(Beginning of DATA FOR THIS TASK)
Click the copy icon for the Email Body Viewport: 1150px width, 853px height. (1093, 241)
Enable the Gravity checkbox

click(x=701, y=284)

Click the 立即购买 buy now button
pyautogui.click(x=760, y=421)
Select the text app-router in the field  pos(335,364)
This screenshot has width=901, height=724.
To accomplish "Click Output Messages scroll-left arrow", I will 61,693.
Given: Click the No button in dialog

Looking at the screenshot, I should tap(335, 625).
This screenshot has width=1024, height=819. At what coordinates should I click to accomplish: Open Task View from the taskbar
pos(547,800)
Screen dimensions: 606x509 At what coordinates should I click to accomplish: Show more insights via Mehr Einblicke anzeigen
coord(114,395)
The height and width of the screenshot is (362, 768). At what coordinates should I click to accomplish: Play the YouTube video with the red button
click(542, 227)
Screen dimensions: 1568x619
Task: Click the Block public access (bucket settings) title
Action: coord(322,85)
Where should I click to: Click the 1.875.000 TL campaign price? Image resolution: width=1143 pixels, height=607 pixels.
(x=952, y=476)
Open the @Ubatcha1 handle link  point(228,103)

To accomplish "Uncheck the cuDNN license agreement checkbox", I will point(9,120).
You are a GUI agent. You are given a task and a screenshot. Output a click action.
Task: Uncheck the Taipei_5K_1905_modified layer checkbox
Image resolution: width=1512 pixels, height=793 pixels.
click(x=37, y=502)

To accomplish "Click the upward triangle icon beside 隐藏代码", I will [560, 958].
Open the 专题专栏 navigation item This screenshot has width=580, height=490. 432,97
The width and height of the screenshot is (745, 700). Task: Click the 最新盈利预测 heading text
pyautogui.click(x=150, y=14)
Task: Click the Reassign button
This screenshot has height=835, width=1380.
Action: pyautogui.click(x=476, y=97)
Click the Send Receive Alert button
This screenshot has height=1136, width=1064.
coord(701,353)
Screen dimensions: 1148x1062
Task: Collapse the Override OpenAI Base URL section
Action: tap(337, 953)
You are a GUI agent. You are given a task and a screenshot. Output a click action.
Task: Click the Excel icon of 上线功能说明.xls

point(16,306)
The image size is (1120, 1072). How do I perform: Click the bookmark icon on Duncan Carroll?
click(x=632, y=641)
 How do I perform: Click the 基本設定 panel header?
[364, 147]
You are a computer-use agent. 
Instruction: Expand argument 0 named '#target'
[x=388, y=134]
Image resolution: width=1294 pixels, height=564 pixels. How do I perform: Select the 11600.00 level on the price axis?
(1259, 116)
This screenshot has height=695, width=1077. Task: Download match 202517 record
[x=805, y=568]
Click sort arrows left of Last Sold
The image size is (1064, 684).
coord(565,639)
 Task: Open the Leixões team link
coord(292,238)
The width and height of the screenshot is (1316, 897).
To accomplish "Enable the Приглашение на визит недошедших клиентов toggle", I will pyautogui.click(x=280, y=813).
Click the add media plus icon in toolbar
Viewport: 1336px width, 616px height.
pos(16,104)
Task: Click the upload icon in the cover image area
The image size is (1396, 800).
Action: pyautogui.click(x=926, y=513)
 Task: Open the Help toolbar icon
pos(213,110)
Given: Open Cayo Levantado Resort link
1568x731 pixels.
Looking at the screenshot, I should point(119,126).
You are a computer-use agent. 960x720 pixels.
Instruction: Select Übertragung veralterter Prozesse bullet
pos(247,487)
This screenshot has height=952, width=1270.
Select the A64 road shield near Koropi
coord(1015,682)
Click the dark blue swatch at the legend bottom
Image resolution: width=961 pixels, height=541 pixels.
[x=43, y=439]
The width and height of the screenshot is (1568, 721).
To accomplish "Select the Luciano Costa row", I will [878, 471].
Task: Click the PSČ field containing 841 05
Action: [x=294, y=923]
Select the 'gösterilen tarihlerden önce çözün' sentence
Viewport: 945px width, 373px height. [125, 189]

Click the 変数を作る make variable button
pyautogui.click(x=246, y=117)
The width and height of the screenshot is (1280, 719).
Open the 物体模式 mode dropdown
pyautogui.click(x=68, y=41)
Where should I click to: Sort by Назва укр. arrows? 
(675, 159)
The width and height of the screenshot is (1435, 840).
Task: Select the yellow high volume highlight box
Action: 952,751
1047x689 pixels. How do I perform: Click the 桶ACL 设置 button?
(End of DATA FOR THIS TASK)
Once you have read the entries, write them all out again exactly.

Click the copy icon for the Email Body Viewport: 1150px width, 853px height. (1093, 241)
Enable the Gravity checkbox

click(x=701, y=284)

Click the 立即购买 buy now button
pyautogui.click(x=760, y=421)
Select the text app-router in the field  pos(335,364)
This screenshot has width=901, height=724.
To accomplish "Click Output Messages scroll-left arrow", I will 61,693.
Given: Click the No button in dialog

Looking at the screenshot, I should tap(335, 625).
This screenshot has width=1024, height=819. At what coordinates should I click to accomplish: Open Task View from the taskbar
pos(547,800)
Screen dimensions: 606x509 At what coordinates should I click to accomplish: Show more insights via Mehr Einblicke anzeigen
coord(114,395)
The height and width of the screenshot is (362, 768). At what coordinates should I click to accomplish: Play the YouTube video with the red button
click(542, 227)
Screen dimensions: 1568x619
Task: Click the Block public access (bucket settings) title
Action: coord(322,85)
Where should I click to: Click the 1.875.000 TL campaign price? Image resolution: width=1143 pixels, height=607 pixels.
(x=952, y=476)
Open the @Ubatcha1 handle link  point(228,103)

To accomplish "Uncheck the cuDNN license agreement checkbox", I will point(9,120).
You are a GUI agent. You are given a task and a screenshot. Output a click action.
Task: Uncheck the Taipei_5K_1905_modified layer checkbox
Image resolution: width=1512 pixels, height=793 pixels.
click(x=37, y=502)

To accomplish "Click the upward triangle icon beside 隐藏代码", I will [560, 958].
Open the 专题专栏 navigation item This screenshot has width=580, height=490. 432,97
The width and height of the screenshot is (745, 700). Task: Click the 最新盈利预测 heading text
pyautogui.click(x=150, y=14)
Task: Click the Reassign button
This screenshot has height=835, width=1380.
Action: pyautogui.click(x=476, y=97)
Click the Send Receive Alert button
This screenshot has height=1136, width=1064.
coord(701,353)
Screen dimensions: 1148x1062
Task: Collapse the Override OpenAI Base URL section
Action: tap(337, 953)
You are a GUI agent. You are given a task and a screenshot. Output a click action.
Task: Click the Excel icon of 上线功能说明.xls

point(16,306)
The image size is (1120, 1072). How do I perform: Click the bookmark icon on Duncan Carroll?
click(x=632, y=641)
 How do I perform: Click the 基本設定 panel header?
[364, 147]
You are a computer-use agent. 
Instruction: Expand argument 0 named '#target'
[x=388, y=134]
Image resolution: width=1294 pixels, height=564 pixels. How do I perform: Select the 11600.00 level on the price axis?
(1259, 116)
This screenshot has height=695, width=1077. Task: Download match 202517 record
[x=805, y=568]
Click sort arrows left of Last Sold
The image size is (1064, 684).
coord(565,639)
 Task: Open the Leixões team link
coord(292,238)
The width and height of the screenshot is (1316, 897).
To accomplish "Enable the Приглашение на визит недошедших клиентов toggle", I will pyautogui.click(x=280, y=813).
Click the add media plus icon in toolbar
Viewport: 1336px width, 616px height.
pos(16,104)
Task: Click the upload icon in the cover image area
The image size is (1396, 800).
Action: pyautogui.click(x=926, y=513)
 Task: Open the Help toolbar icon
pos(213,110)
Given: Open Cayo Levantado Resort link
1568x731 pixels.
Looking at the screenshot, I should point(119,126).
You are a computer-use agent. 960x720 pixels.
Instruction: Select Übertragung veralterter Prozesse bullet
pos(247,487)
This screenshot has height=952, width=1270.
Select the A64 road shield near Koropi
coord(1015,682)
Click the dark blue swatch at the legend bottom
Image resolution: width=961 pixels, height=541 pixels.
[x=43, y=439]
The width and height of the screenshot is (1568, 721).
To accomplish "Select the Luciano Costa row", I will [878, 471].
Task: Click the PSČ field containing 841 05
Action: [x=294, y=923]
Select the 'gösterilen tarihlerden önce çözün' sentence
Viewport: 945px width, 373px height. [125, 189]

Click the 変数を作る make variable button
pyautogui.click(x=246, y=117)
The width and height of the screenshot is (1280, 719).
Open the 物体模式 mode dropdown
pyautogui.click(x=68, y=41)
Where should I click to: Sort by Назва укр. arrows? 
(675, 159)
The width and height of the screenshot is (1435, 840).
Task: Select the yellow high volume highlight box
Action: 952,751
1047x689 pixels. How do I perform: Click the 桶ACL 设置 button?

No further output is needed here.